• [EXTRAIT DU TEXTE]

☆ ☆ ☆ ☆ ☆ ☆ ☆

Avez-vous entendu parler de ce philosophe du XIXe siècle, dont la pensée révolutionnaire annonçait la fin prochaine de « l’exploitation de l’homme par l’homme » ? Splendide ! Mais comment a-t-il réellement vécu ? On le sait maintenant : c’était une personnalité écrasante et abusive ; jouisseur, au point de faire un enfant à la bonne, alors que sa femme avait tout abandonné pour le suivre fidèlement et lui avait donné 7 enfants (2).
« Ils leur promettent la liberté, alors qu'ils sont eux-mêmes esclaves de la pourriture – car chacun est l'esclave de ce qui le domine » (2 Pi 2,19). Quelle actualité dans ces propos de l’apôtre Pierre ! Ils visaient des enseignants chrétiens qui avaient perverti le message de Jésus sur la liberté. Mais aujourd’hui, ils s’appliquent aussi à ceux qui, partout, font miroiter la prétendue liberté et la prétendue indépendance de l’homme comptant sur ses seules ressources. Ainsi les deux philosophes, chantres de la liberté, dont nous avons parlé, ont en fait asservi les femmes de leur famille ou celles qu’ils rencontraient pour en faire des objets de plaisir. De plus, ils étaient eux-mêmes esclaves de leurs viles pulsions, qui les ont amenés à démentir, dans leurs actions, l’idéal de liberté que leur pensée prônait.

Querelle de mots ou drame vécu ?
Il est vrai que le terme de liberté a plusieurs significations. Le plus souvent, aujourd’hui, on entend par là le pouvoir de choisir entre plusieurs éventualités, ou du moins la capacité de dire oui ou non à ce qui se présente. Selon la Bible, l’homme a souvent (mais pas toujours) cette possibilité de choisir ; c’est le cas notamment lorsqu’il entend la Parole de Dieu : les commandements ne sont pas des contraintes, il est possible d’y désobéir comme d’y obéir. Mais en général, la Bible n’appelle pas cela « liberté ».

☆ ☆ ☆ ☆ ☆ ☆ ☆

• [ENTRÉES FOURNIES]
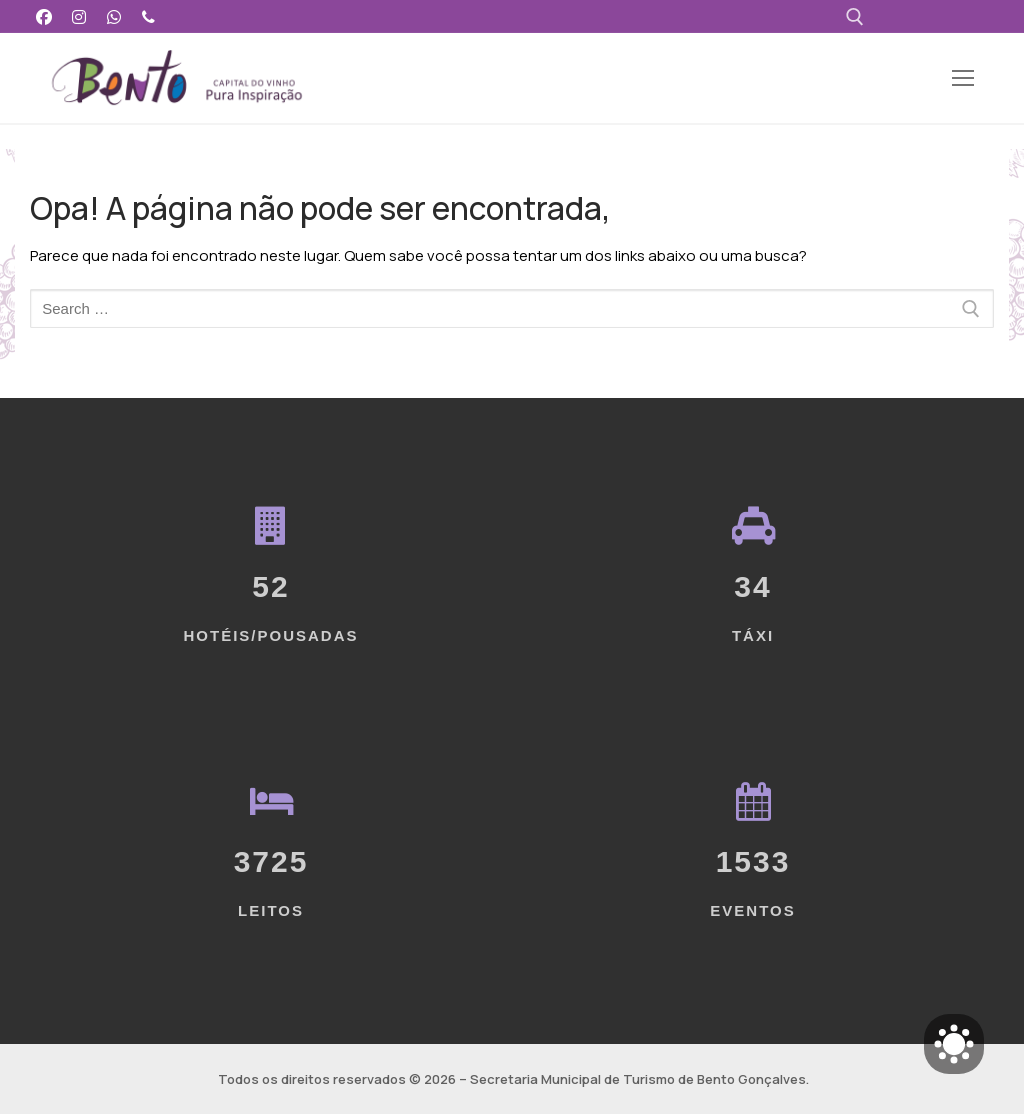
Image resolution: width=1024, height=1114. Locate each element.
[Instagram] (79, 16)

☆ ☆ ☆ ☆ ☆ ☆ ☆

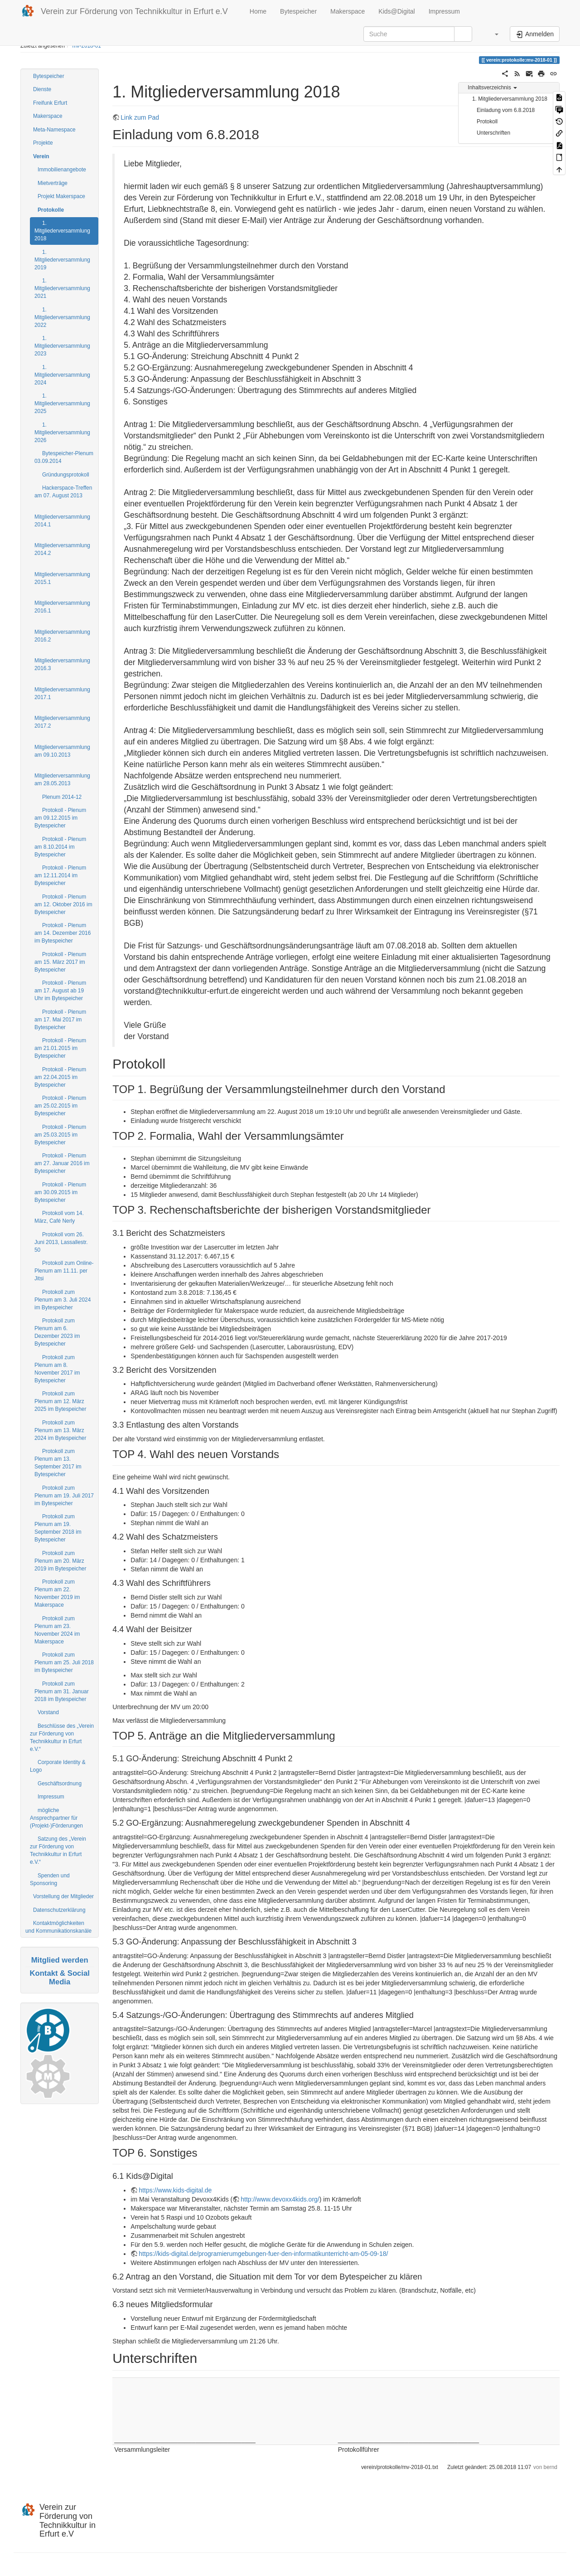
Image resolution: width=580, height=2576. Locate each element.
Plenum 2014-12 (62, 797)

☆ ☆ ☆ ☆ ☆ ☆ ☆

• [EXERCICES PROPOSÉS]
A) D'après le texte sur la liberté, à qui s'adressaient à l'origine les propos de l'apôtre Pierre ?
B) Poursuivez le texte sur la liberté en enchaînant sur sa dernière phrase.

• [CORRIGÉ]
A) À des enseignants chrétiens qui avaient perverti le message de Jésus sur la liberté.

B)
« Jésus disait aux Juifs (…) : Si vous demeurez dans ma parole, vous êtes vraiment mes disciples ; vous connaîtrez la vérité, et la vérité vous rendra libres. Ils lui répondirent : Nous sommes la descendance d'Abraham et nous n'avons jamais été esclaves de personne ; comment peux-tu dire, toi : ‘Vous deviendrez libres !’ Jésus leur répondit : Amen, amen, je vous le dis, quiconque fait le péché est esclave du péché. Or l'esclave ne demeure pas pour toujours dans la maison ; le fils, lui, demeure pour toujours. Si donc le Fils vous rend libres, vous serez réellement libres » (Jn 8, 31-36).
Les hommes de l’Antiquité, comme les Juifs à qui Jésus parlait, entendaient par « liberté » un statut social, celui du citoyen ou de l’héritier, par opposition au statut de l’esclave. On naît libre si on a un père libre ; et plus la lignée des ancêtres dont on est issu est longue, plus on est assuré de sa propre liberté. Ainsi les Juifs dialoguant avec Jésus se croyaient définitivement libres, puisque leurs généalogies remontaient à Abraham.

L’esclave peut dire : « C’est mon choix ! »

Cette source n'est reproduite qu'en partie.